Key Insight: Two Different Scores
| Score | Source | What It Measures | Use For |
|---|---|---|---|
| Sitespeed Score (77) | Approximated from CWV | Trend tracking | Internal comparisons, weekly monitoring |
| PSI Score (unknown) | Official Google Lighthouse | Official Google score | Client benchmarking, official audits |
| Individual Metrics (TBT=1,807ms) | Real browser via Browsertime | Root cause diagnosis | Finding bottlenecks, prioritising fixes |
The individual metrics are most important — they tell you exactly what's broken.
Project Structure
docs/ — Concept guides (how things work)
├── 01-architecture.md
├── 02-score-calculation.md
├── 03-metrics-reference.md
└── 04-testing-engines.md
code-refs/ — Technical reference (what the code does)
├── file-structure.md
├── database-schema.md
├── api-endpoints.md
└── thresholds.md
guides/ — How-to guides (what to do with results)

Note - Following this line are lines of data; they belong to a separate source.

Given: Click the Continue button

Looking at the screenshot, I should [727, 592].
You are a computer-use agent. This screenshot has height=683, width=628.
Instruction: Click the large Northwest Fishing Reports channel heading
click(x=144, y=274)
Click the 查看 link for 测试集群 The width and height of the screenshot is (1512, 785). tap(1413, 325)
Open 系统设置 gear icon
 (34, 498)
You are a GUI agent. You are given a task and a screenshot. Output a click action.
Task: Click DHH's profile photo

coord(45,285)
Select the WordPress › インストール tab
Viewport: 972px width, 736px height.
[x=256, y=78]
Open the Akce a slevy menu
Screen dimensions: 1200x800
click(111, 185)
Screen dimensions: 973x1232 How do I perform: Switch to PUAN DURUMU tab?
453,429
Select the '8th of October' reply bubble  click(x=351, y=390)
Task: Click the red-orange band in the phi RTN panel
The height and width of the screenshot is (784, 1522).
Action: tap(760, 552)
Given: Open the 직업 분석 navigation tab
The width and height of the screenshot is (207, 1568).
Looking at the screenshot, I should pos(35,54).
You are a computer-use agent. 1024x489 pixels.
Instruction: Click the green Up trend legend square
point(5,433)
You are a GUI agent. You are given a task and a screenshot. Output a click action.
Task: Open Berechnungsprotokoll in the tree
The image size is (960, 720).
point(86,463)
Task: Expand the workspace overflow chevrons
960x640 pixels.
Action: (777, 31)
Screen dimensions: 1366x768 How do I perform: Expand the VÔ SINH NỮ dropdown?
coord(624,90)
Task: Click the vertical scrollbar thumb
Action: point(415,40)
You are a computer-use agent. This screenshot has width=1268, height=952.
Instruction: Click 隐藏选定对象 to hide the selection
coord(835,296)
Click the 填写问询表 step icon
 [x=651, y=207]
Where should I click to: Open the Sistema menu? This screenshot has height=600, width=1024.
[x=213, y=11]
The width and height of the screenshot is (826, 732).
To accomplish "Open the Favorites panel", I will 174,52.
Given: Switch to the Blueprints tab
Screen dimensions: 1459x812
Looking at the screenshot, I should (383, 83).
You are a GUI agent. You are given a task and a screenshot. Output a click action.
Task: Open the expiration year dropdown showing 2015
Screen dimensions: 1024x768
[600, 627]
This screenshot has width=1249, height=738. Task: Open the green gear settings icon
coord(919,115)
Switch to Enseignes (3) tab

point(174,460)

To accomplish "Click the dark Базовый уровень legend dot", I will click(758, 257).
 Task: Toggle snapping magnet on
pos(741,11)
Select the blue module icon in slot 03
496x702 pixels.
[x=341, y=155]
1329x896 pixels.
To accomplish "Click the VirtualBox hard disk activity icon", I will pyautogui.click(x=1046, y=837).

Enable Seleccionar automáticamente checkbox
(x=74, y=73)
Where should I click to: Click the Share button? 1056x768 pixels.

├── interpreting-scores.md
└── testing-workflow.md
diagrams/ — Visual explanations
├── architecture-diagram.txt
├── data-flow.txt
└── scoring-algorithm.txt
case-studies/ — Real examples
└── rds-77-score.md (why it scores 77, how to fix it)
Quick Reference: Metric Thresholds
All thresholds are hard-coded in /home/help4bis/seo-intel/src/perf/sitespeed.py lines 53–60:
LCP (Largest Contentful Paint)
Good: ≤ 2,500ms | Poor: ≥ 4,000ms
FCP (First Contentful Paint)
Good: ≤ 1,800ms | Poor: ≥ 3,000ms
CLS (Cumulative Layout Shift)
Good: ≤ 0.1 | Poor: ≥ 0.25
TBT (Total Blocking Time)
Good: ≤ 200ms | Poor: ≥ 600ms ← Most common problem
TTFB (Time to First Byte)
Good: ≤ 800ms | Poor: ≥ 1,800ms
Green (✓) = score ≥ 90 | Amber (⚠️) = 50–89 | Red (❌) = < 50
Common Questions
Q: Why does my site show 77 but Google PageSpeed says 95? A: Different scoring methods. Sitespeed's 77 is approximated; PSI's 95 is official Lighthouse. The individual metrics (like TBT=1,807ms) are what matter — that's the real problem.
Q: How do I re-test a URL? A: Click "Test Now" on the performance dashboard. It queues a background job (sitespeed + PSI on mobile + desktop). Results appear after ~90 seconds when you refresh.
Q: What's the difference between Mobile and Desktop scores? A: Mobile uses 4G throttling + Moto G4 emulation. Desktop uses native connectivity + 1366x768 viewport. Your mobile score is usually lower because of network + device constraints.
Q: Can I change the thresholds?
A: Yes, but they're hard-coded in src/perf/sitespeed.py. Edit those thresholds, rebuild the Docker container, and the next test will use the new values.
Q: Why does it take 90 seconds per URL? A: Sitespeed runs 3 iterations (takes ~60s), PSI takes ~30s. Both run in parallel for mobile + desktop = 4 concurrent tests.